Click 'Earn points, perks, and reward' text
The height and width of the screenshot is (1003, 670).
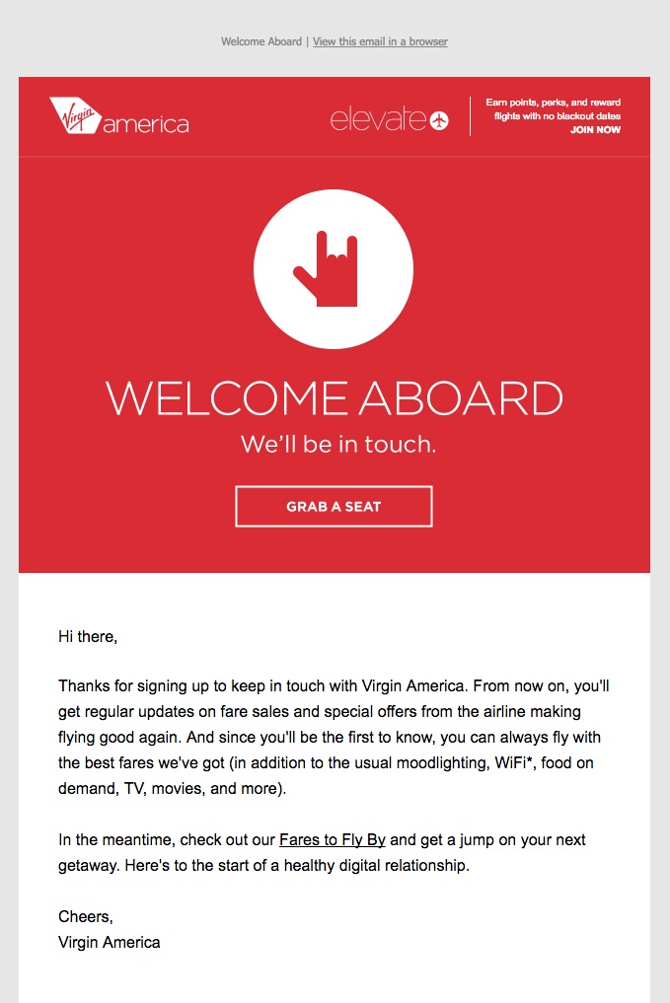(x=553, y=103)
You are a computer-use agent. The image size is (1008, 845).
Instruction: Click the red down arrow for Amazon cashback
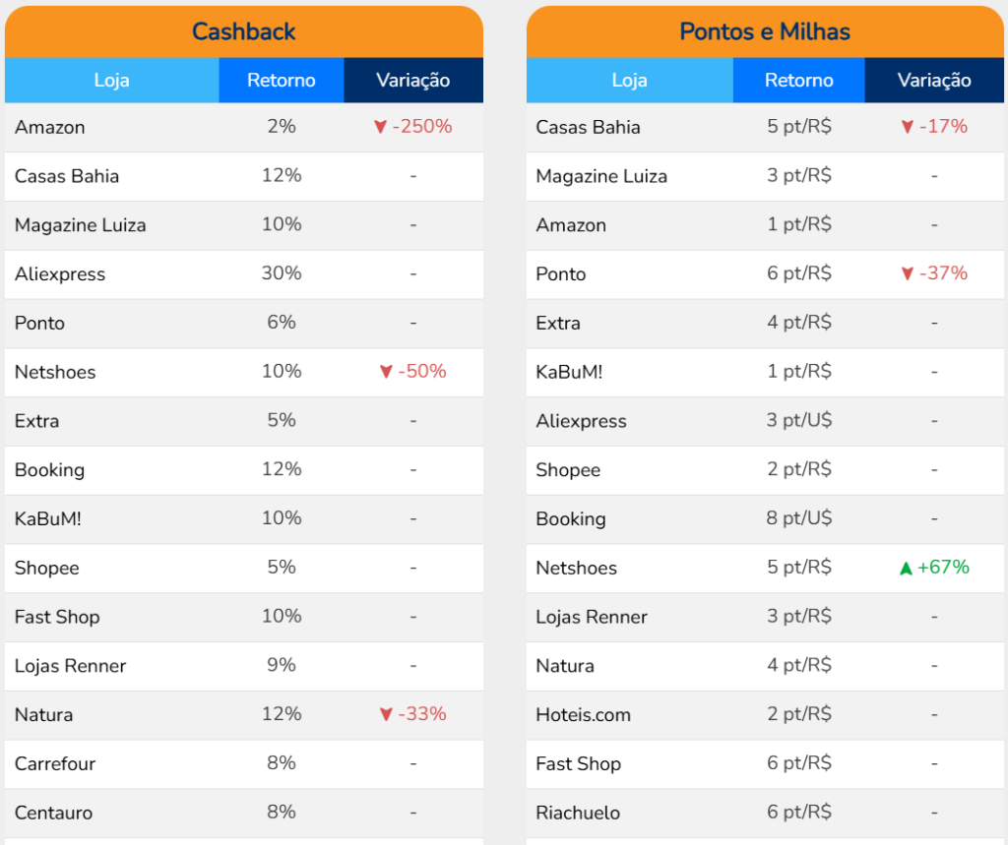[380, 127]
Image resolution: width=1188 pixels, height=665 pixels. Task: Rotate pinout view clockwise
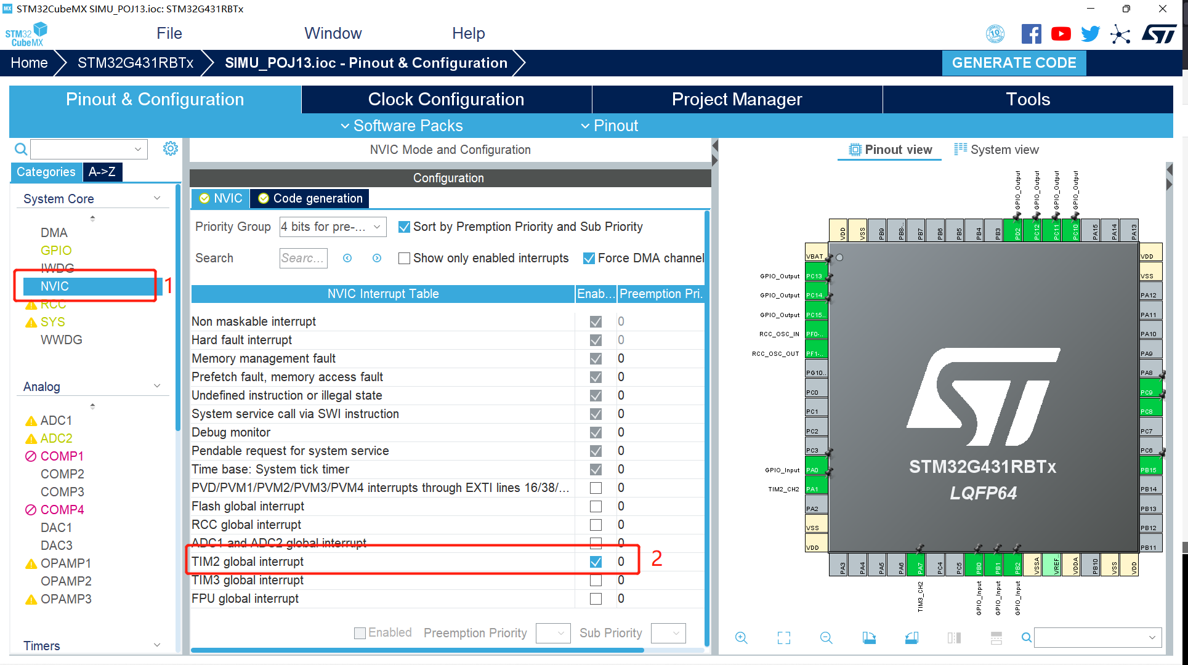pyautogui.click(x=869, y=638)
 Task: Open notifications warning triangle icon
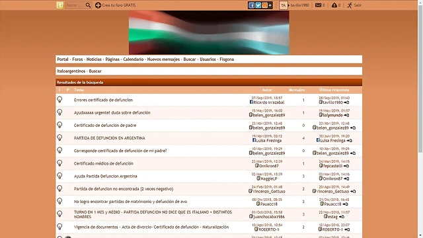(x=334, y=5)
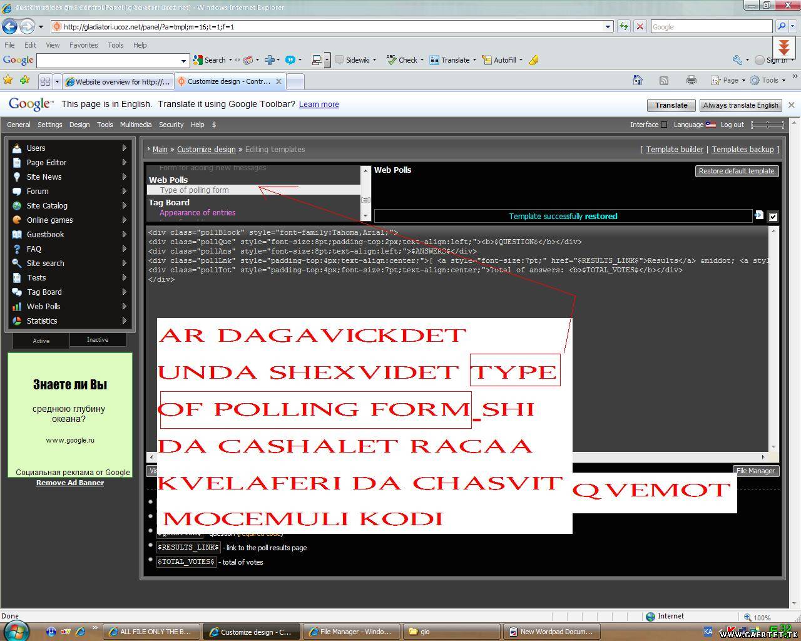Open the Translate toolbar dropdown
This screenshot has height=641, width=801.
click(x=474, y=60)
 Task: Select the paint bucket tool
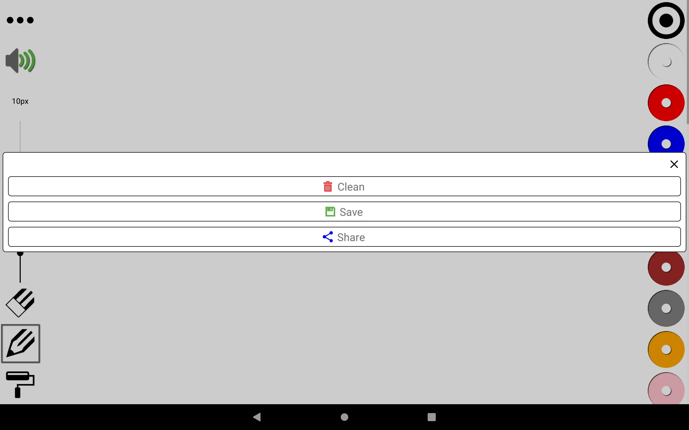(x=20, y=384)
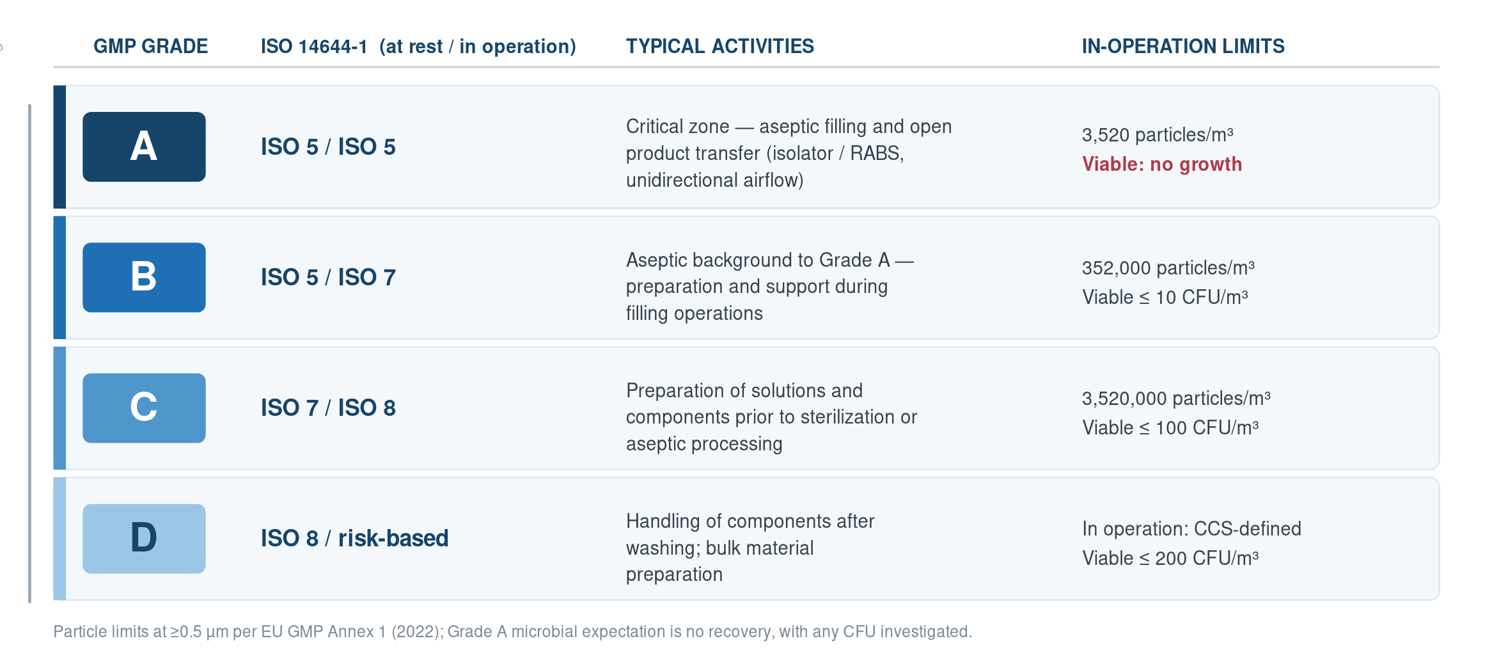The width and height of the screenshot is (1492, 666).
Task: Click 'ISO 5 / ISO 5' classification text
Action: 328,147
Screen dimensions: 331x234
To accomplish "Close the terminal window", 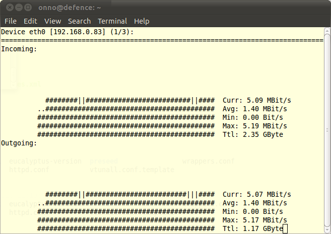I will pyautogui.click(x=9, y=8).
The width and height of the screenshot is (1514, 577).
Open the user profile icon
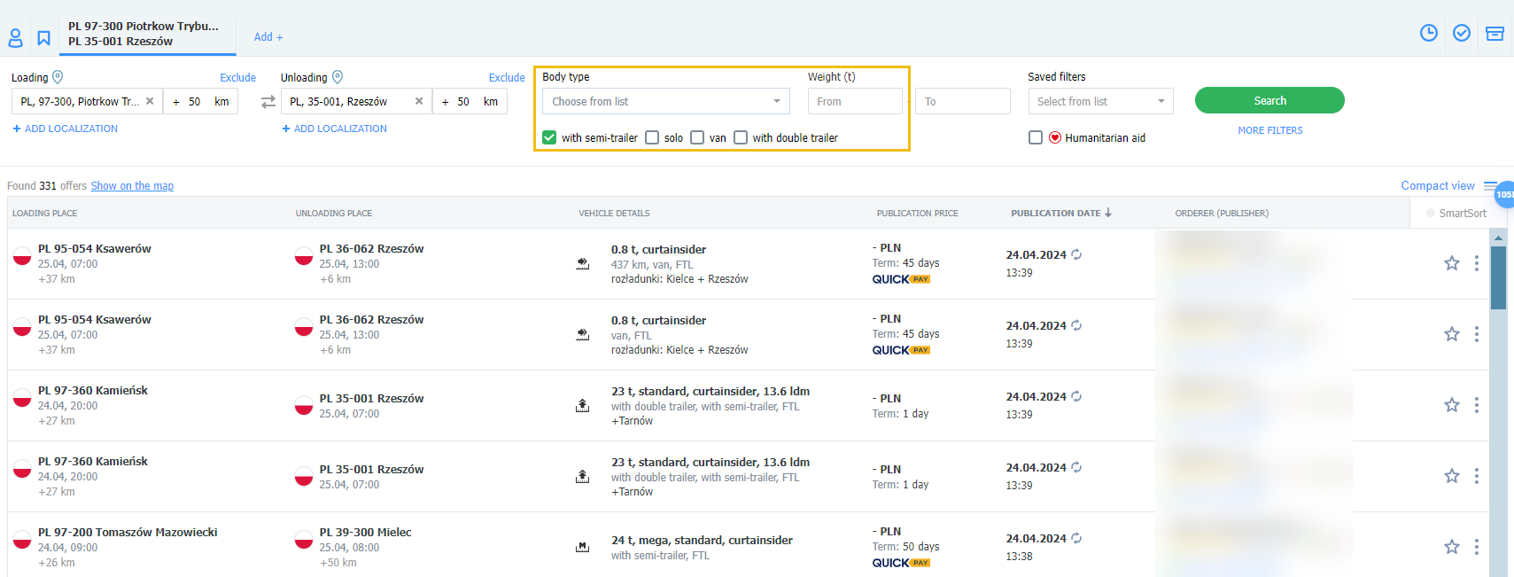[15, 38]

+ + + + + + +

EXERCISE GOAL.
Put the lines of the records into a numbered list, beginning at the line that contains "You are a computer-use" and stopping after the line that contains "pyautogui.click(x=869, y=638)". Include only those lines, skip any blank ones, and leave the pictures out of your answer.

RESULT FOR THIS EXERCISE.
1. You are a computer-use agent. The image size is (1008, 845).
2. Instruction: Click the red down arrow for Amazon cashback
3. [380, 127]
4. Image resolution: width=1188 pixels, height=665 pixels. Task: Rotate pinout view clockwise
5. pyautogui.click(x=869, y=638)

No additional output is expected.